_WHAT YOU HAVE TO DO_: For every line below, restate it exactly and drop the images.
(Beginning of DATA SHOWN)
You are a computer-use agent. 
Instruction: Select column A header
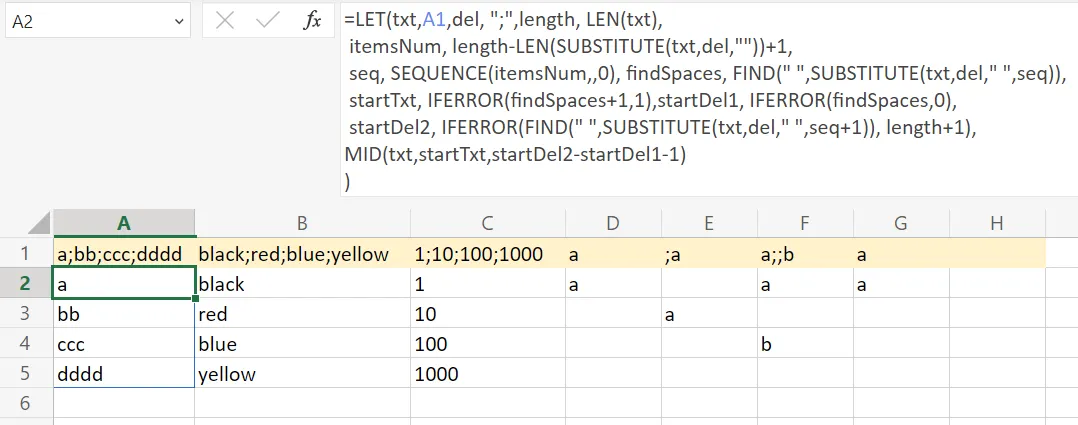point(124,224)
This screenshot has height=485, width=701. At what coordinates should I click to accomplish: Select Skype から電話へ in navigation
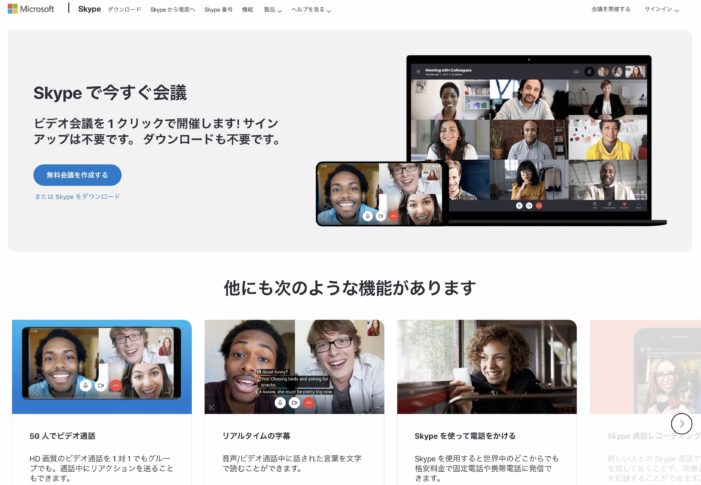(172, 9)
(End of DATA SHOWN)
_COMPLETED TASK_:
You are a computer-use agent. 
Instruction: Select column A header
point(124,224)
This screenshot has height=485, width=701. At what coordinates should I click to accomplish: Select Skype から電話へ in navigation
(172, 9)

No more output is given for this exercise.